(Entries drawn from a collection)
┌──
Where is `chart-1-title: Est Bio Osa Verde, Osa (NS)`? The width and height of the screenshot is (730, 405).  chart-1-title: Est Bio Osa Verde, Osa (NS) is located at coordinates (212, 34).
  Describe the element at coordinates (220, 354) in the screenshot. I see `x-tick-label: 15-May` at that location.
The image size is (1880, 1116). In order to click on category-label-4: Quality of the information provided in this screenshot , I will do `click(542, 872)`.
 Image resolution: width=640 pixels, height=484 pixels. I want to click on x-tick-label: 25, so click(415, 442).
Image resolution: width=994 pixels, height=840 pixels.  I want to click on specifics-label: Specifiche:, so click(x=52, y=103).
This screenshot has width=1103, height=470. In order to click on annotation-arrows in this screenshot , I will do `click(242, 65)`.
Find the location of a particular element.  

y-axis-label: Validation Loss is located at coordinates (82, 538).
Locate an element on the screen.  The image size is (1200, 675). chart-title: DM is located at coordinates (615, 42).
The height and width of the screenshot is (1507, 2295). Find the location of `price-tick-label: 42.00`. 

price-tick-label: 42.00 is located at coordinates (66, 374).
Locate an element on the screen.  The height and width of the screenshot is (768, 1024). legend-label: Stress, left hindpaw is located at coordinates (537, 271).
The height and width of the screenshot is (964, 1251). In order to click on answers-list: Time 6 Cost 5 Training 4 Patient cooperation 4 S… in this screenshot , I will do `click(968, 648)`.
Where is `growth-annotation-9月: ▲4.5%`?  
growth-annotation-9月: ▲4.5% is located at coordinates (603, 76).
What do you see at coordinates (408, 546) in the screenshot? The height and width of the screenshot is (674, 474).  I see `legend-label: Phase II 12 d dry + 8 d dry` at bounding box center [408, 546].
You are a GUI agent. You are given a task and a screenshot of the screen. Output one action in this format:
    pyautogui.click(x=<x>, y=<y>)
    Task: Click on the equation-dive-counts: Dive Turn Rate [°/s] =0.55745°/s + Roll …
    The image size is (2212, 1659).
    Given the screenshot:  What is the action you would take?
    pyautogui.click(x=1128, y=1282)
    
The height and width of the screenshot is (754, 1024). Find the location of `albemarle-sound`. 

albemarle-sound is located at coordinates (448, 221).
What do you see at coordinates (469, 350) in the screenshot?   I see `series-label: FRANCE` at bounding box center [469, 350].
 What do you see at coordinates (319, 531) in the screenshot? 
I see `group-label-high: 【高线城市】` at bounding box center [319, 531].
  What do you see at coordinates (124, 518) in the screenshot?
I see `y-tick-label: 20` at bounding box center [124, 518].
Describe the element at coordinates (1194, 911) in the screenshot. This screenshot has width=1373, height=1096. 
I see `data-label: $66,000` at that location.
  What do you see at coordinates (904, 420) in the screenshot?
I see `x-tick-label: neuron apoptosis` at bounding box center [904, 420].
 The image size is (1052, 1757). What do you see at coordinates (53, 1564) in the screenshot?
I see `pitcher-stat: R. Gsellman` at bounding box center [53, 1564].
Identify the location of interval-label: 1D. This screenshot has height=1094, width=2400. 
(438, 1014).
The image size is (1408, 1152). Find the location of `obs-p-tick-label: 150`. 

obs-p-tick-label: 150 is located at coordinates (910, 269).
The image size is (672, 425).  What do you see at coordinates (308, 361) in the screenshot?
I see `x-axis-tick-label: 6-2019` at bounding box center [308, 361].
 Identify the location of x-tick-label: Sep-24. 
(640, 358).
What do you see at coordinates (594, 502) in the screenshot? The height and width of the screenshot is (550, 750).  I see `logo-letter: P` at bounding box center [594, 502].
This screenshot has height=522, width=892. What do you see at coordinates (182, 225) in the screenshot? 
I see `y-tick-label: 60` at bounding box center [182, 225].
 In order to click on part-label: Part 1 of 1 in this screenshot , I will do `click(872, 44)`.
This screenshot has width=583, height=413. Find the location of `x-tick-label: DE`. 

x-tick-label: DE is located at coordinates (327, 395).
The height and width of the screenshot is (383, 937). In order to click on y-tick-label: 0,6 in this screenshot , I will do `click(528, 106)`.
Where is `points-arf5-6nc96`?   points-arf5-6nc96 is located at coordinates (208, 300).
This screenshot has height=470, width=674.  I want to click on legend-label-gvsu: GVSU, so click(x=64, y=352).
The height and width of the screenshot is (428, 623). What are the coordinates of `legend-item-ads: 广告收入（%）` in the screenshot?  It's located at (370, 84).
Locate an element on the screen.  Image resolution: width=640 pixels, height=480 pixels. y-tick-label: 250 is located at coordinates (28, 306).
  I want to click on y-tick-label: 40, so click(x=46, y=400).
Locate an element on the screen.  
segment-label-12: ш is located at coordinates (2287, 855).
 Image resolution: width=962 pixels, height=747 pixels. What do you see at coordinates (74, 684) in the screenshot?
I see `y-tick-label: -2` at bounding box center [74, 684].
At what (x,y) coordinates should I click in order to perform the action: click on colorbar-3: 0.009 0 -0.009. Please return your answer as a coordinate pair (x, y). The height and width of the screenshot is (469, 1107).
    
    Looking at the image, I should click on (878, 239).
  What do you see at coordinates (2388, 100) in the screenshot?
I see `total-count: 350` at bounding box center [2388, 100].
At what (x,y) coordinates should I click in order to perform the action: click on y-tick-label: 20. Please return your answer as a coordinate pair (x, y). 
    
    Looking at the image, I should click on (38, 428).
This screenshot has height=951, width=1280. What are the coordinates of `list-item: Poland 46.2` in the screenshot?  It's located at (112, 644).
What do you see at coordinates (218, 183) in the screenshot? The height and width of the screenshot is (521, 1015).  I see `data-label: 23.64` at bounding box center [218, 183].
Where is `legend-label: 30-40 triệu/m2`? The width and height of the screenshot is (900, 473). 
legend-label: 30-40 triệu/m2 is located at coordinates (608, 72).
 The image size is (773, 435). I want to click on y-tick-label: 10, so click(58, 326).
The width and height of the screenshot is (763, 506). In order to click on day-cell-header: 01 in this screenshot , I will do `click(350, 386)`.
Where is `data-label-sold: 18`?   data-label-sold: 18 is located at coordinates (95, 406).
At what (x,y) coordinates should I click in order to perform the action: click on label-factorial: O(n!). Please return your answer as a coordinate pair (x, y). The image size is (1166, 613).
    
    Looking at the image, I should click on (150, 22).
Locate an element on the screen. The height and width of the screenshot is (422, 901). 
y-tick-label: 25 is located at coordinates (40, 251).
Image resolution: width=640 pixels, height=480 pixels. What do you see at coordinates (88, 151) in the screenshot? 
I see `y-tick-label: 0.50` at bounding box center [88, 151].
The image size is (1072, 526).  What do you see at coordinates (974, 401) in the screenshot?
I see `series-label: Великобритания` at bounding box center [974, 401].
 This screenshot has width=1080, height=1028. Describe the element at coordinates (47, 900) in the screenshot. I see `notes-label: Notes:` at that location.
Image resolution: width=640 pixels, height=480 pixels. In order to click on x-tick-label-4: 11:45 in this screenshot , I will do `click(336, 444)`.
└──
Update the material by changing every "Locate an element on the screen" to "Find an element on the screen", and reproduce all of it with nothing else altered.

Where is `chart-1-title: Est Bio Osa Verde, Osa (NS)`? The width and height of the screenshot is (730, 405).  chart-1-title: Est Bio Osa Verde, Osa (NS) is located at coordinates (212, 34).
  Describe the element at coordinates (220, 354) in the screenshot. I see `x-tick-label: 15-May` at that location.
The image size is (1880, 1116). In order to click on category-label-4: Quality of the information provided in this screenshot , I will do `click(542, 872)`.
 Image resolution: width=640 pixels, height=484 pixels. I want to click on x-tick-label: 25, so click(415, 442).
Image resolution: width=994 pixels, height=840 pixels.  I want to click on specifics-label: Specifiche:, so click(x=52, y=103).
This screenshot has width=1103, height=470. In order to click on annotation-arrows in this screenshot , I will do `click(242, 65)`.
Find the location of a particular element.  

y-axis-label: Validation Loss is located at coordinates (82, 538).
Find an element on the screen.  The image size is (1200, 675). chart-title: DM is located at coordinates (615, 42).
The height and width of the screenshot is (1507, 2295). Find the location of `price-tick-label: 42.00`. 

price-tick-label: 42.00 is located at coordinates (66, 374).
Find an element on the screen.  The height and width of the screenshot is (768, 1024). legend-label: Stress, left hindpaw is located at coordinates (537, 271).
The height and width of the screenshot is (964, 1251). In order to click on answers-list: Time 6 Cost 5 Training 4 Patient cooperation 4 S… in this screenshot , I will do `click(968, 648)`.
Where is `growth-annotation-9月: ▲4.5%`?  
growth-annotation-9月: ▲4.5% is located at coordinates (603, 76).
What do you see at coordinates (408, 546) in the screenshot? The height and width of the screenshot is (674, 474).  I see `legend-label: Phase II 12 d dry + 8 d dry` at bounding box center [408, 546].
You are a GUI agent. You are given a task and a screenshot of the screen. Output one action in this format:
    pyautogui.click(x=<x>, y=<y>)
    Task: Click on the equation-dive-counts: Dive Turn Rate [°/s] =0.55745°/s + Roll …
    The image size is (2212, 1659).
    Given the screenshot:  What is the action you would take?
    pyautogui.click(x=1128, y=1282)
    
The height and width of the screenshot is (754, 1024). Find the location of `albemarle-sound`. 

albemarle-sound is located at coordinates (448, 221).
What do you see at coordinates (469, 350) in the screenshot?   I see `series-label: FRANCE` at bounding box center [469, 350].
 What do you see at coordinates (319, 531) in the screenshot? 
I see `group-label-high: 【高线城市】` at bounding box center [319, 531].
  What do you see at coordinates (124, 518) in the screenshot?
I see `y-tick-label: 20` at bounding box center [124, 518].
Describe the element at coordinates (1194, 911) in the screenshot. This screenshot has width=1373, height=1096. 
I see `data-label: $66,000` at that location.
  What do you see at coordinates (904, 420) in the screenshot?
I see `x-tick-label: neuron apoptosis` at bounding box center [904, 420].
 The image size is (1052, 1757). What do you see at coordinates (53, 1564) in the screenshot?
I see `pitcher-stat: R. Gsellman` at bounding box center [53, 1564].
Identify the location of interval-label: 1D. This screenshot has height=1094, width=2400. 
(438, 1014).
The image size is (1408, 1152). Find the location of `obs-p-tick-label: 150`. 

obs-p-tick-label: 150 is located at coordinates (910, 269).
The image size is (672, 425).  What do you see at coordinates (308, 361) in the screenshot?
I see `x-axis-tick-label: 6-2019` at bounding box center [308, 361].
 Identify the location of x-tick-label: Sep-24. 
(640, 358).
What do you see at coordinates (594, 502) in the screenshot? The height and width of the screenshot is (550, 750).  I see `logo-letter: P` at bounding box center [594, 502].
This screenshot has height=522, width=892. What do you see at coordinates (182, 225) in the screenshot? 
I see `y-tick-label: 60` at bounding box center [182, 225].
 In order to click on part-label: Part 1 of 1 in this screenshot , I will do `click(872, 44)`.
This screenshot has width=583, height=413. Find the location of `x-tick-label: DE`. 

x-tick-label: DE is located at coordinates (327, 395).
The height and width of the screenshot is (383, 937). In order to click on y-tick-label: 0,6 in this screenshot , I will do `click(528, 106)`.
Where is `points-arf5-6nc96`?   points-arf5-6nc96 is located at coordinates (208, 300).
This screenshot has height=470, width=674.  I want to click on legend-label-gvsu: GVSU, so click(x=64, y=352).
The height and width of the screenshot is (428, 623). What are the coordinates of `legend-item-ads: 广告收入（%）` in the screenshot?  It's located at (370, 84).
Find an element on the screen.  Image resolution: width=640 pixels, height=480 pixels. y-tick-label: 250 is located at coordinates (28, 306).
  I want to click on y-tick-label: 40, so click(x=46, y=400).
Find an element on the screen.  
segment-label-12: ш is located at coordinates (2287, 855).
 Image resolution: width=962 pixels, height=747 pixels. What do you see at coordinates (74, 684) in the screenshot?
I see `y-tick-label: -2` at bounding box center [74, 684].
At what (x,y) coordinates should I click in order to perform the action: click on colorbar-3: 0.009 0 -0.009. Please return your answer as a coordinate pair (x, y). The height and width of the screenshot is (469, 1107).
    
    Looking at the image, I should click on (878, 239).
  What do you see at coordinates (2388, 100) in the screenshot?
I see `total-count: 350` at bounding box center [2388, 100].
At what (x,y) coordinates should I click in order to perform the action: click on y-tick-label: 20. Please return your answer as a coordinate pair (x, y). 
    
    Looking at the image, I should click on (38, 428).
This screenshot has height=951, width=1280. What are the coordinates of `list-item: Poland 46.2` in the screenshot?  It's located at (112, 644).
What do you see at coordinates (218, 183) in the screenshot? The height and width of the screenshot is (521, 1015).  I see `data-label: 23.64` at bounding box center [218, 183].
Where is `legend-label: 30-40 triệu/m2`? The width and height of the screenshot is (900, 473). 
legend-label: 30-40 triệu/m2 is located at coordinates (608, 72).
 The image size is (773, 435). I want to click on y-tick-label: 10, so click(58, 326).
The width and height of the screenshot is (763, 506). In order to click on day-cell-header: 01 in this screenshot , I will do `click(350, 386)`.
Where is `data-label-sold: 18`?   data-label-sold: 18 is located at coordinates (95, 406).
At what (x,y) coordinates should I click in order to perform the action: click on label-factorial: O(n!). Please return your answer as a coordinate pair (x, y). The image size is (1166, 613).
    
    Looking at the image, I should click on (150, 22).
Find an element on the screen. The height and width of the screenshot is (422, 901). 
y-tick-label: 25 is located at coordinates (40, 251).
Image resolution: width=640 pixels, height=480 pixels. What do you see at coordinates (88, 151) in the screenshot? 
I see `y-tick-label: 0.50` at bounding box center [88, 151].
The image size is (1072, 526).  What do you see at coordinates (974, 401) in the screenshot?
I see `series-label: Великобритания` at bounding box center [974, 401].
 This screenshot has width=1080, height=1028. Describe the element at coordinates (47, 900) in the screenshot. I see `notes-label: Notes:` at that location.
Image resolution: width=640 pixels, height=480 pixels. In order to click on x-tick-label-4: 11:45 in this screenshot , I will do `click(336, 444)`.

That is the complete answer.